• Exercise directions:
Copy only the lines from the one containing "Viewport: 1400px width, 427px height." through the final line of the records below, exactly as written, with no pictures.

• Source material:
+ + + + + + +

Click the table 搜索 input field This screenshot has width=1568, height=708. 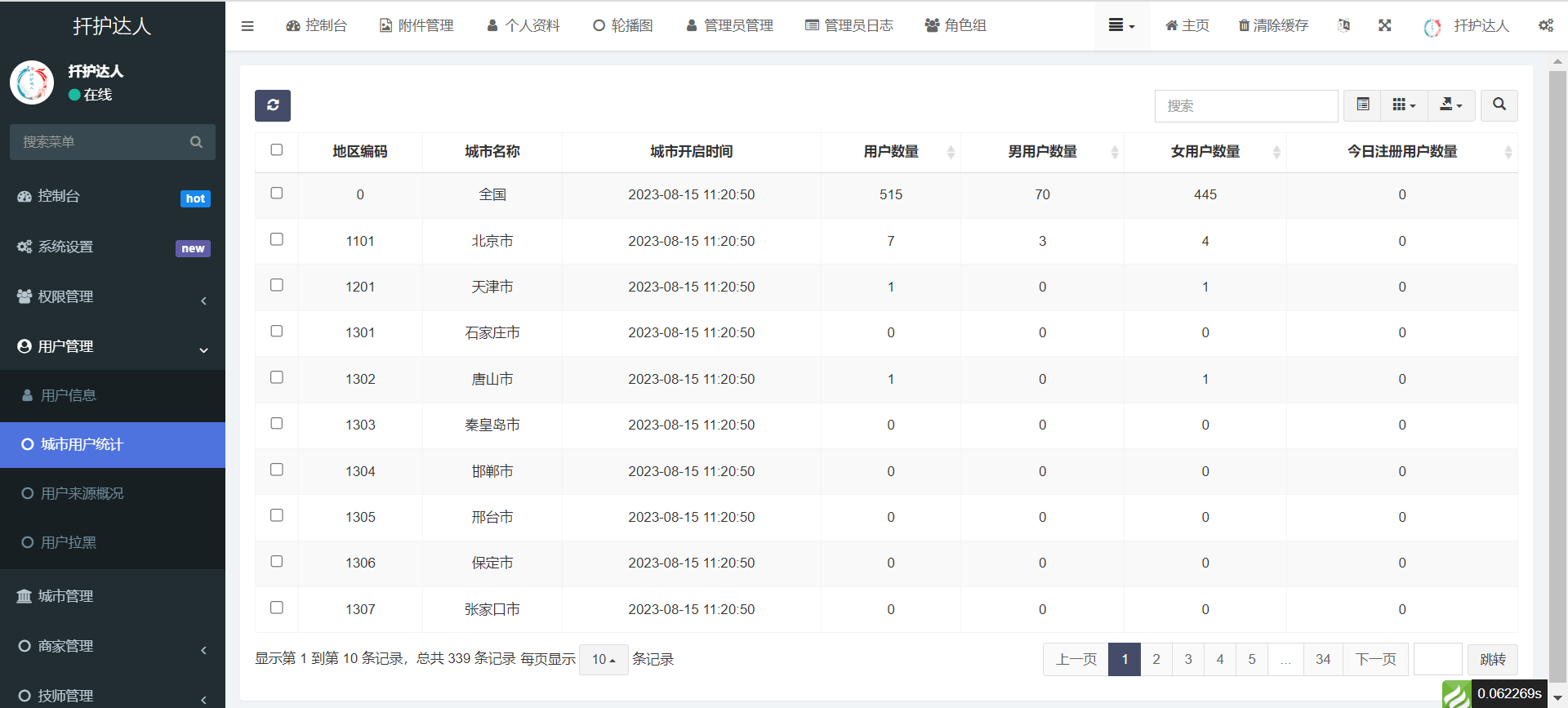pyautogui.click(x=1245, y=106)
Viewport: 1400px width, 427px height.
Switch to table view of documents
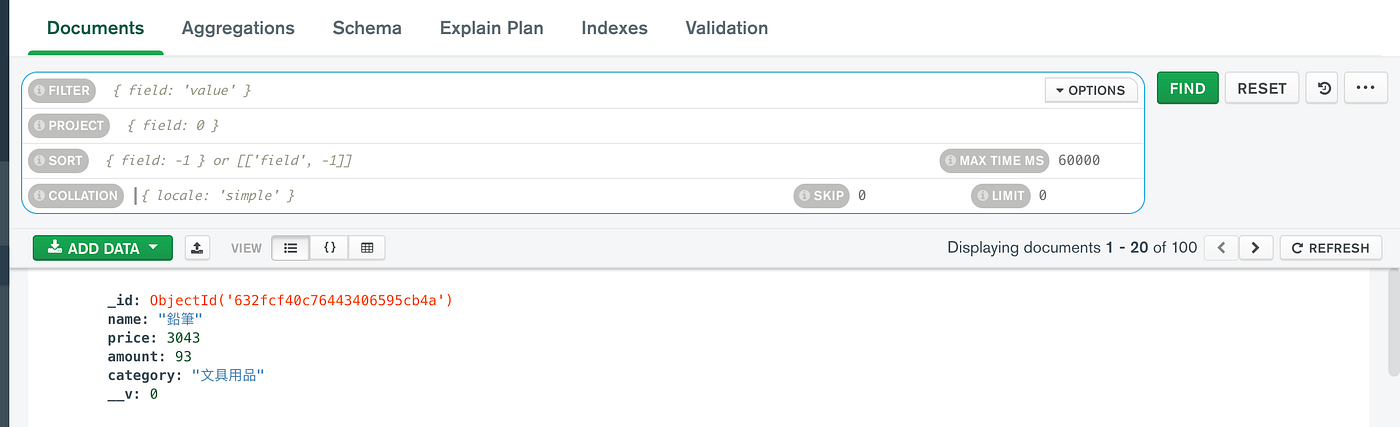pyautogui.click(x=367, y=248)
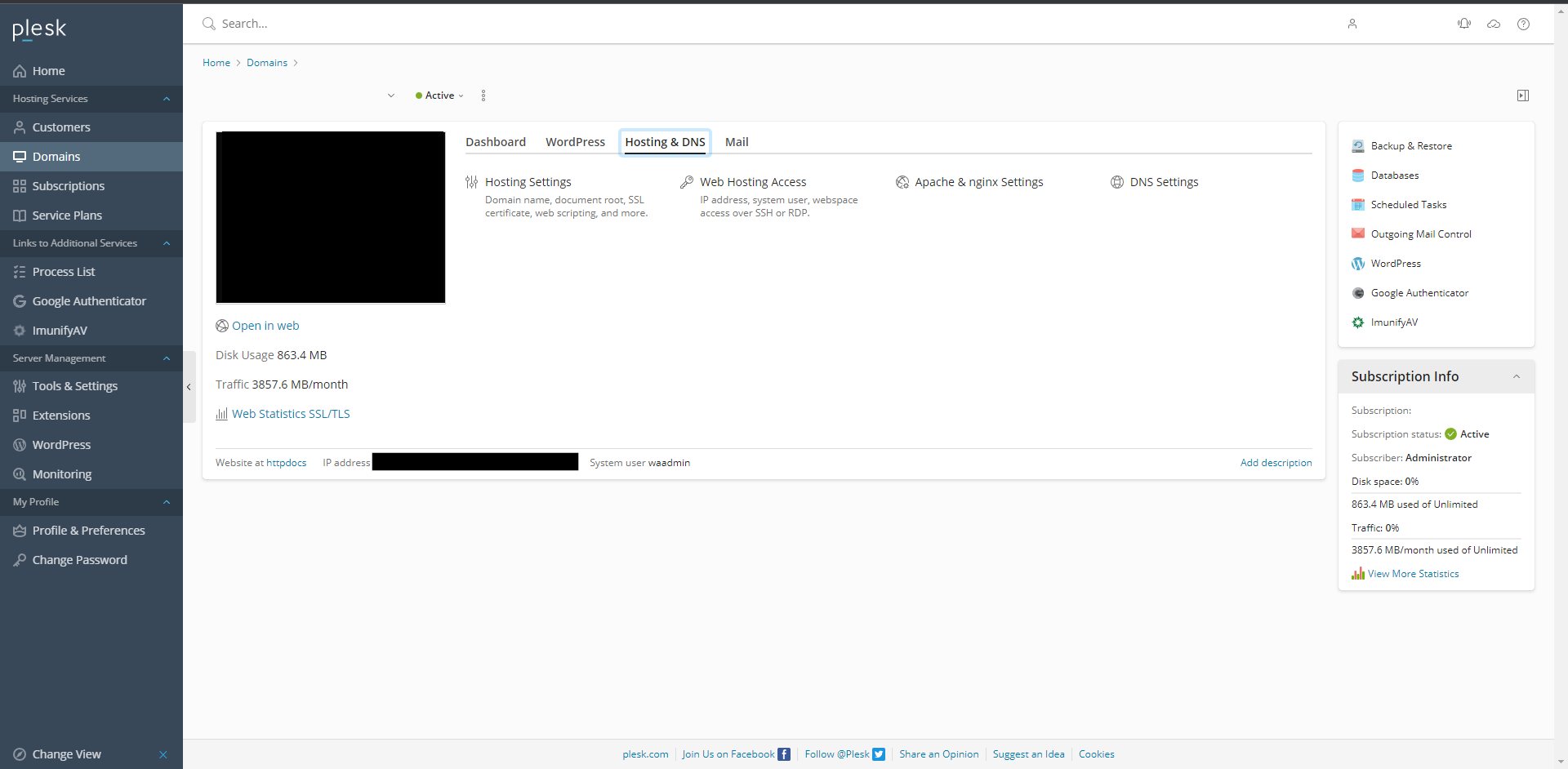Viewport: 1568px width, 769px height.
Task: Open the notifications bell icon
Action: click(x=1464, y=24)
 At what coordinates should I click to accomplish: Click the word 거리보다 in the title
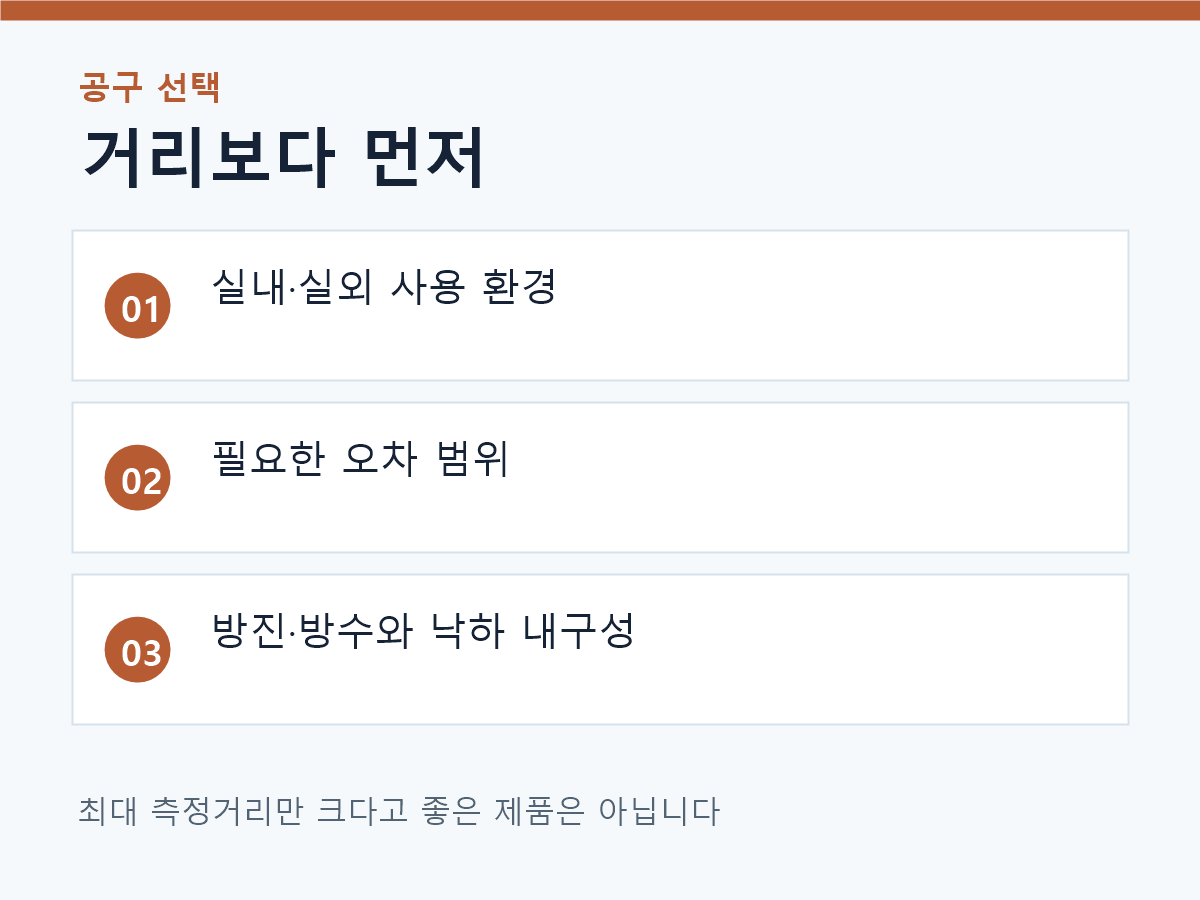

+ + + + + + +

• Exercise solution:
Viewport: 1400px width, 427px height.
Switch to table view of documents
pyautogui.click(x=367, y=248)
Viewport: 1568px width, 769px height.
Task: Open the notifications bell icon
Action: click(x=1464, y=24)
 At what coordinates should I click to accomplish: Click the word 거리보다 in the title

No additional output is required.